Everywhere Is Thin--May 14, 2018
The woman said to [Jesus], "Sir, I see that you are a prophet. Our ancestors worshiped on this mountain, but you say that the place were people must worship is in Jerusalem." Jesus said to her, "Woman, believe me, the hour is coming when you will worship the Father neither on this mountain nor in Jerusalem. You worship what you do not know; worship what we know, for salvation is from the Jews. But the hour is coming, and is now here, when the true worshipers will worship the Father in spirit and in truth, for the Father seeks such as these to worship him. God is spirit, and those who worship him must worship in spirit and truth." [John 4:19-24]
Good news! It was never about the soil. It was never about the GPS coordinates. It was never about the particular spot on earth, the presence or absence of a steeple or an altar or even an uncomfortable pew. Connection and worship of God are possible in all places, not just in one church, or in one temple, or one city, or one land. The God to whom Jesus bears witness is Spirit... which means among, other things, that God is present to every hill, every valley, every office, every school, every building, every empty field, and every congested highway.
That's important to hear from Jesus, because without that insight we humans have this fascinating ability to imagine that some places are holier than others, or that some locations give us better access to God than others. In the old Celtic spirituality, they used to talk about "thin places," those spots on Earth where it seemed, they felt, that the boundaries between heaven and earth, the divine and the human, the numinous and the normal, were "thinner," and thus where people could commune with God (or the gods or the spirits or the universe, or what-have-you). And sure, I should be honest that there is something about a glorious May sunset on a western Pennsylvania hilltop that seems more conducive to prayerful reflection than the clearance rack at Wal-mart. There are, you could say, fewer distractions where nobody is selling anything. But that doesn't mean that there's only one "right" location for communing, connecting, worshiping, and praying to God. And that's our recurring religious mistake.
The quest to declare a "right" or "holy" place is, whether we realize we are doing it or not, an attempt to put God within in a box or a building or a border, which we can then control.
You can hear that same religious tendency here in this snippet of conversation between Jesus and the woman at the well here in John 4. She is changing the subject away from herself (because she is not crazy about how perceptive Jesus is, and she's worried he's going to judge or condemn her like everybody else in town is), but she opens up a whole can of worms on the subject of worship and location. "Our ancestors worshiped here on this mountain," she says, and then contrasts that with the Jewish insistence on worshipping in the Jerusalem Temple. And it was true, of course, that there had been quite a bit of argument, propaganda, and official religious and political proclamation over the centuries between the Judeans in the south and the Samaritans in the north over what the "right" and God-ordained location for worship was. The nitty gritty of that debate is probably a conversation for another day, but what's noteworthy to me is the way Jesus responds.

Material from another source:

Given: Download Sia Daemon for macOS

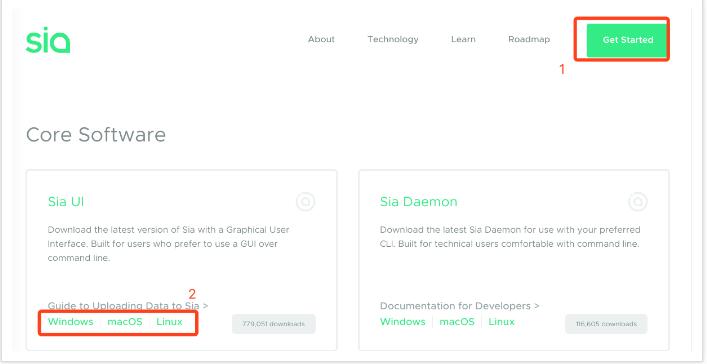Looking at the screenshot, I should pos(457,322).
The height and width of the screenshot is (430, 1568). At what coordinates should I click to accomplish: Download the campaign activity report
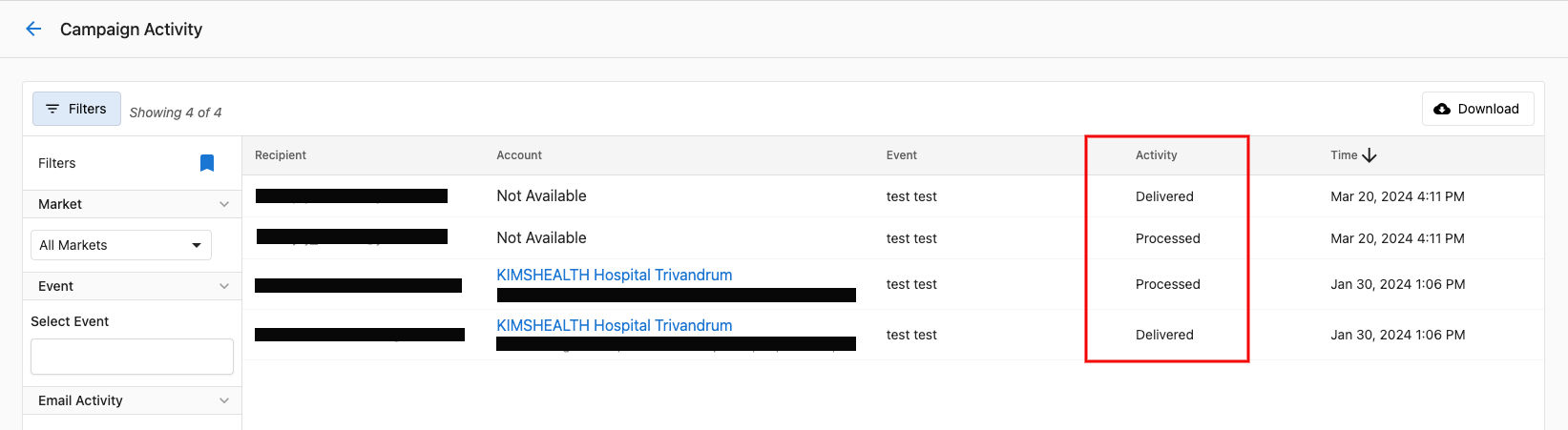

The woman has set up the debate as an either/or: which is the one "right" place to worship--Jerusalem or Mt. Gerizim in Samaria? One or the other, one "correct" and one "incorrect," one a "holy" place and one a "profane" place. She wants an answer to the question of which one is the right box to put God in, and Jesus responds by undermining the premise of the whole set-up.
"The hour is coming, and now is here," Jesus says, when it won't be about a mountain or a sacred shrine or a holy land, because God has never been bound to the soil or to the GPS coordinates. Worship of God is not a matter of possessing territory or making sure God stays cordoned off within velvet ropes or construction fencing. Because God is Spirit, Jesus says, the thing that matters in worship is truthfulness--honesty, authenticity, and being real before the Creator of the universe--and that can happen anywhere. It's not about whose mountain is the right one. It's not about what lovely stream or hilltop or steeple marks a "thinner" boundary between the human and the divine. To hear Jesus tell it, everywhere is thin. All ground is holy, in the sense that the whole earth is present to the reality of God.
We get it all wrong, then, when we imagine that there are some locations about which God cares more than others. We even do something of a disservice to the land where Jesus lived by calling it "the Holy Land," when Jesus himself makes a point of saying that God is present to all of creation. Part of what it means to be dwelt by the Holy Spirit, according to the New Testament writers, is that we become the dwelling place of God, that we are the living temple wherein God chooses to be found.
And truthfully, Jesus' point that it's not about Jerusalem or Mt. Gerizim is really just expounding on the truth of Israel's own history. Jerusalem wasn't always the location of the Temple of Israel's God--for a long time, it been a town called Shiloh before that, and before then, God's symbolic dwelling called the tabernacle had just been a movable tent that went wherever the people went. When the great kings of Israel proposed the idea of building a single location for worship, God seemed ambivalent at best about the idea, in fact, because God knows our habit of turning worship locations into "Holy Ground," and then we get territorial and controlling over who gets to "own" or control "access" to the s0-called holy places. In fact, the whole story of Israel is the story of a God who went with the people into seemingly unholy places--slavery in Egypt, exile in Babylon, and the emptiness of the wilderness. The most important moments of God's story with the people have no shrines or temples to mark them--and seemingly, that is by God's choice.
So for us today, the question is not about how to get ourselves to the right "location," or about who controls this or that piece of ground, but about how to be truthful and authentic before the living God everywhere--wherever we find ourselves. Jerusalem is not holier ground than Mt. Gerizim, according to Jesus, and neither of them are closer to God than right where you are right now. Calling some spot of territory "Holy Land" makes an idol out of the dirt and attempts to force God to reside behind a border wall somewhere, and the living God stubbornly refuses to be confined into a box of our making.
Right where you are is a thin place. Right where you are is the presence of God. It's the God's-honest truth.
Spirit of God, open our eyes to see your presence here now and always.